Badminton secured its place on the Paralympic programme for Tokyo 2020 in 2014 ©Getty Images

Badminton is set to make its Paralympic debut tomorrow - a moment which world number two Daniel Chan Ho Yuen described as a dream come true.

Chan of Hong Kong will be one of 90 players that will compete in the badminton competition here at the Tokyo 2020 Paralympic Games.

The 36-year-old is a multiple medallist at the World Championships, winning silver in 2019, and earned the same colour medal at the Jakarta 2018 Asian Para Games.

But Chan admits the day badminton was confirmed as being on the programme for the Tokyo 2020 Paralympics still ranks as one of his most memorable moments in his career.

"I still remember in 2014 when finally the BWF (Badminton World Federation) and the International Paralympic Committee made the announcement I had been waiting for," said Chan.

"In the first five years, I was chasing and pursuing a career that wasn't really there until the formal announcement was made.

"I had something to shoot for and a very clear target to chase in the coming years.

"Now my dreams are coming true.

"When I found out I was getting my ticket to Tokyo, I shouted in celebration and thought 'everything I've worked for and deserved is happening.'"

Chan admitted he was "excited and stressed" prior to badminton's appearance in Tokyo having been unable to compete internationally for the past 17 months due to the COVID-19 pandemic.

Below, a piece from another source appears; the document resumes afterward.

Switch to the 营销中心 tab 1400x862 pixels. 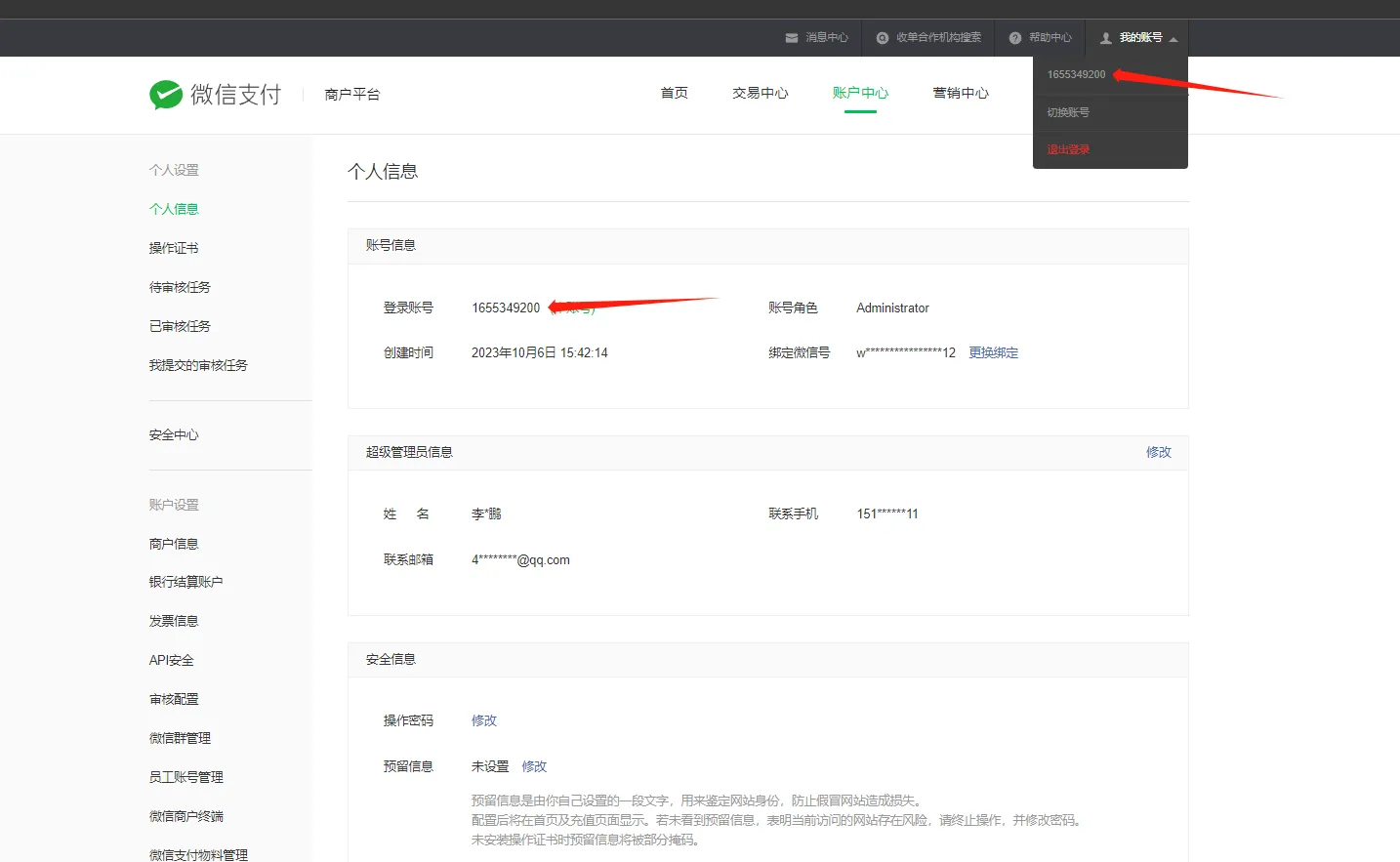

"I feel ready but deep down I'm a little concerned because I haven't competed," said Chan.

"It will feel very strange to see Kim Jungjun, Martin Rooke or the Chinese players sitting on the other side of the net but let's see.

"Kim has been playing really well, but there are some young contenders to worry about too.

"They have been keeping up their training so they are all in really good condition."

Chan, who will be competing in the men's singles WH2, said he was gunning for the title.

"Gold is the only target," added Chan, who lost his leg in a car accident in 2008 before taking up badminton a year later.

"But being a professional, I will start with the first match and keep working hard to be in the final.

"Para badminton helped me rebuild my life because when I was in hospital after my accident, I felt like I had lost everything.

"I lost my left leg.

"I lost my confidence too.

"When I won my first Para badminton medal, it was just a small gain.

"My confidence grew from that, I was being more physical.

"I knew I still had value and that's what Para badminton has given me."

Competition is due to start tomorrow with group stage matches in the men’s singles, women’s singles, men’s doubles, women’s doubles and mixed doubles.

Action is scheduled to conclude on Sunday (September 5).